Granted, I’m not able to take my kid to and from school on Fridays when I go and spend Fridays with my parents. So, whenever I go and spend Fridays with my parents during the week, it interferes with my parenting. Luckily, today my husband’s home and he’s taking my son to school. My son goes to school too far to ride his bike.
So, I’m anxious because I’ll be seeing my mother before she leaves, and I don’t know how she’s going to react. I’m just anxious because whenever I see them, they expect me to get them out of there (their locked memory care community). And, I can just only take so much of it emotionally. It’s very trying.
So, it interferes with my ability to do my passion, which is writing, blogging, which I haven’t been doing as much. And, yes, I know people, some people, are a little concern that I’m doing this while driving. But, it’s a long drive. It’s like a 20 minute, half hour drive. We’re in neighboring cities, but Mission Viejo is a long city. And, then, it takes a while to get from their memory care facility to the Newport Beach communications recovery group.
I just don’t want to keep taking my mom. I want to start backing out of being a caregiver. I still basically am. But, I want to start putting up more boundaries and protecting myself, which I had to do before all this. I had to protect myself. I have to protect my time.
I have to make sure I have enough energy to take care of myself and my son. First and foremost. I have nobody else, beside my husband. Yes, my son is an adolescent, but he doesn’t drive, and it’s just not safe for him to ride his bike to and from school because of super busy streets. The speed limit is like 50 mph. He doesn’t feel comfortable riding on these streets. He feels comfortable on mountain trails, but not on these streets.
Honestly, some mass shootings are perpetrated by people with untreated mental illness. I’ve had to stop myself from doing violent things. I’ve had completely horrifying thoughts and impulses, which I’ve had to tell myself not to act on, had to harness all my self control to not do. At the time, in fact, I was amazed that more violent acts don’t occur.
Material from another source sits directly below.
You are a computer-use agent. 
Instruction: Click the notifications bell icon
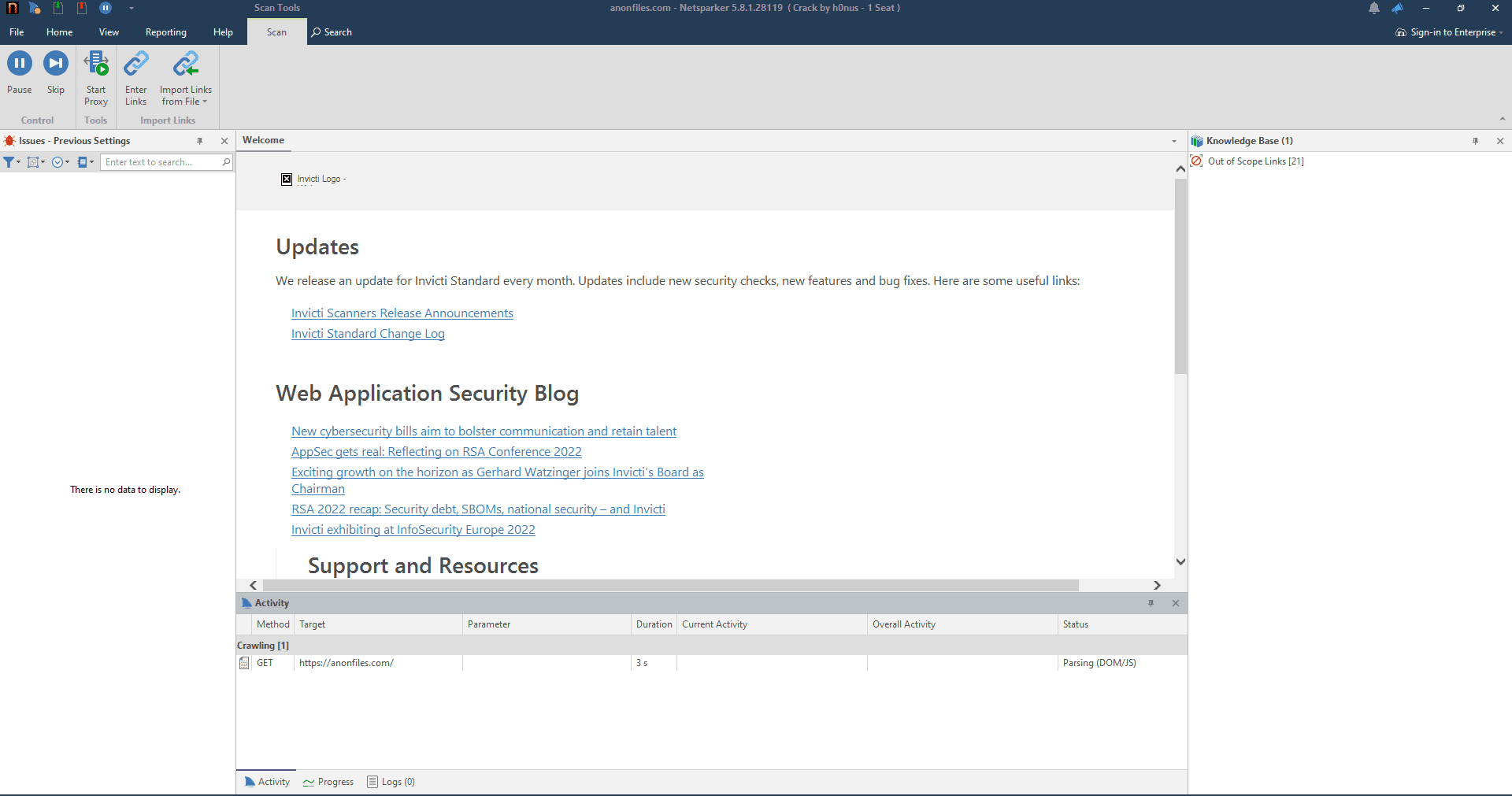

Brilliant. Just responded to another article that I have fought murderous (and postpartum incestuous and cannibal) thoughts and impulses. At the time, I was amazed that more murders don’t occur (and more infants not eaten).
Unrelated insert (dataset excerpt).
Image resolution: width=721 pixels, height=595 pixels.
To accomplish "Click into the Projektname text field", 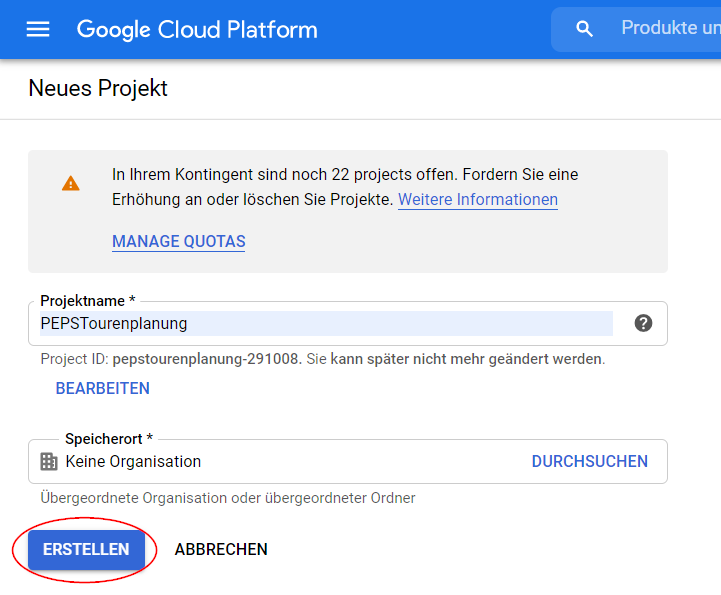I will (x=325, y=323).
Tonight, as I sit beside my husband watching videos of our son downhill mountain biking earlier today, I decided to express my gratitude in celebration of Father’s Day. My husband is a private man, and on more than one occasion he has warned me not to boast. So to keep my boasting to a minimum, and to maintain a modicum of privacy, I will keep my gratitude brief. My middle-aged husband is so dedicated and loving a father that he tries to keep up with our daredevil just-shy-of-fourteen-year-old son as they bicycle insane downhill mountain trails. Best of all, I love husband, and he loves (dare I say, adores) me. Parenting is tough. Parenting while living with a mental illness, even harder. Parenting with a supportive understanding spouse, the best thing ever. Thank you to the best father in the world (in my not so humble and very much boastful opinion).